Almost all countries are now in the IF. Yet, it has not improved on the original BEPS actions. While developing country BEPS associates supposedly participate on an ‘equal footing’, they have no decision-making role. Apparently, ‘equal footing’ only refers to implementation of the BEPS 4 Minimum Standards. MLI largely addresses OECD member concerns and is not intended to protect the tax rights of source developing countries.
Unsurprisingly, although raised during IF consultations, developing country concerns — such as allocation of taxing rights between source and residence states, taxation of informal economy and their differential needs — remain largely unaddressed and unresolved.
With such failures implying legitimacy deficits, BEPS measures are unlikely to benefit developing countries very much. In fact, the BEPS Project and the BEPS Inclusive Framework were never intended to deal with challenges faced by developing countries.
Dubious benefits
BEPS has developed in line with OECD international model tax treaties, reflecting developed countries’ norms. Its technical assistance programmes — such as Tax Inspector without Borders (TIWB), by the OECD with the UNDP, and the Platform for Collaboration on Tax, by the IMF, WB, UNDP and OECD — help developing countries to achieve BEPS Minimum Standards, disadvantaging developing countries in several respects:
- Accelerates harmful tax competition: While most developing countries have committed to implement BEPS Minimum Standards by joining the IF, developed countries are still taking unilateral actions fuelling tax competition, e.g., the USA’s Tax Cuts and Jobs Act, and the EU’s Anti-Tax Avoidance Directive, disadvantaging developing countries.
- No level playing field: Developed countries’ unilateral actions reflect their continued jockeying for advantage regardless of their ostensible BEPS consensus.
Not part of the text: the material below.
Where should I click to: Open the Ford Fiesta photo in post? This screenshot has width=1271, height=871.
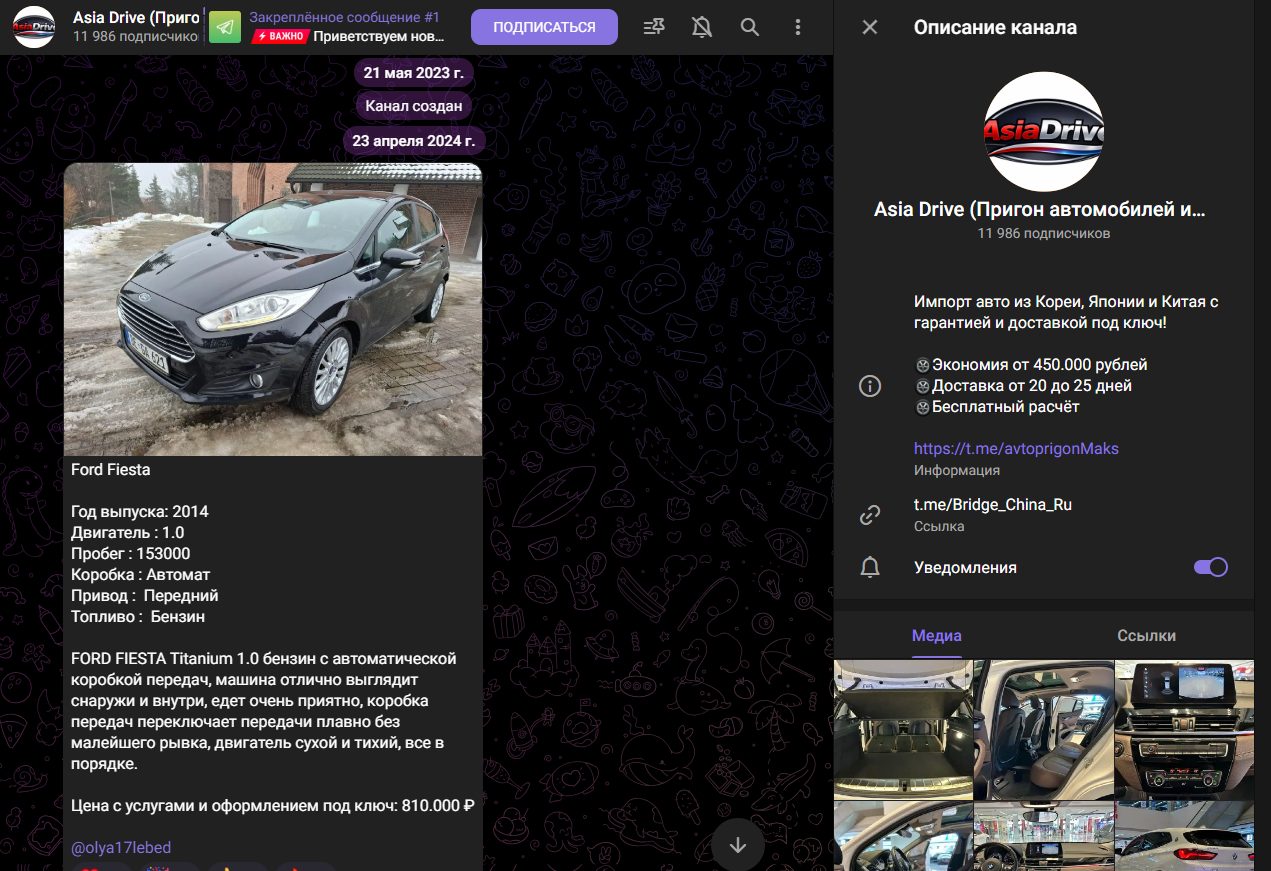[273, 309]
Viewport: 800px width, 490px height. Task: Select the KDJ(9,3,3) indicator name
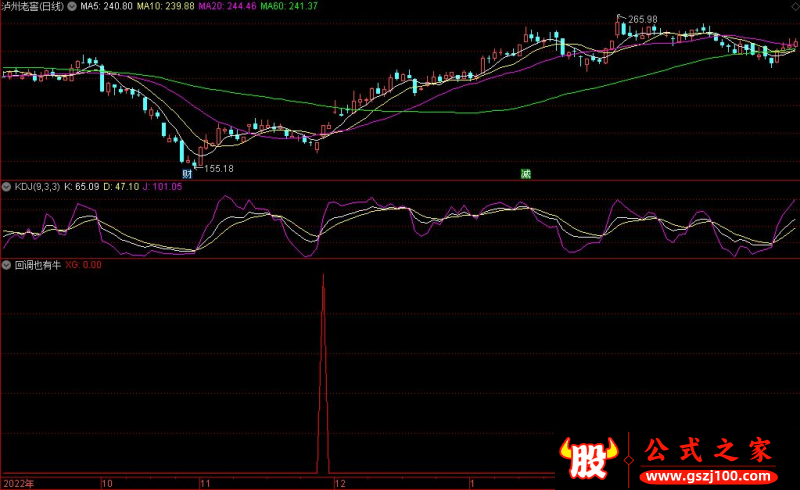tap(36, 186)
Australia and the UK have introduced their own rules to address profit shifting by TNCs, while the US Congress declared that, regardless of BEPS, it would craft tax rules favouring US companies. Developed countries can also opt out of MLI provisions for developing countries. The one-size-fits-all approach thus also penalizes developing countries.
- Too onerous and complex: Most developing countries lack the technical resources, personnel, capacity, technical knowledge and economic means to implement the typically complex and costly BEPS actions. Even with foreign assistance, BEPS implementation burdens their tax administrations. While BEPS implementation may not generate extra revenue, they typically need to spend scarce fiscal resources to comply.
- Distorts priorities: They also divert scare resources from improving tax administration and reforming taxation to tackling tax evasion by individuals. The BEPS ‘one-size-fits-all’ approach is problematic as developing countries have different and varied needs.
- Shrinks policy space: Policy discretion in developing countries is also constrained by BEPS. The minimum tax rule, proposed in the OECD public consultation document of February 2019, limits the right of countries to set their own rules. Developing countries risk being blacklisted by the EU for failing to implement BEPS minimum standards.
Hence, developing countries must examine both the costs and benefits of the IF for implementing BEPS minimum standards while continuing to demand meaningful seats at the BEPS negotiating table, which should be truly inclusive and multilateral, e.g., at the United Nations itself, and not just through a donor-dominated UN fund or program, where accountability to developing countries is limited.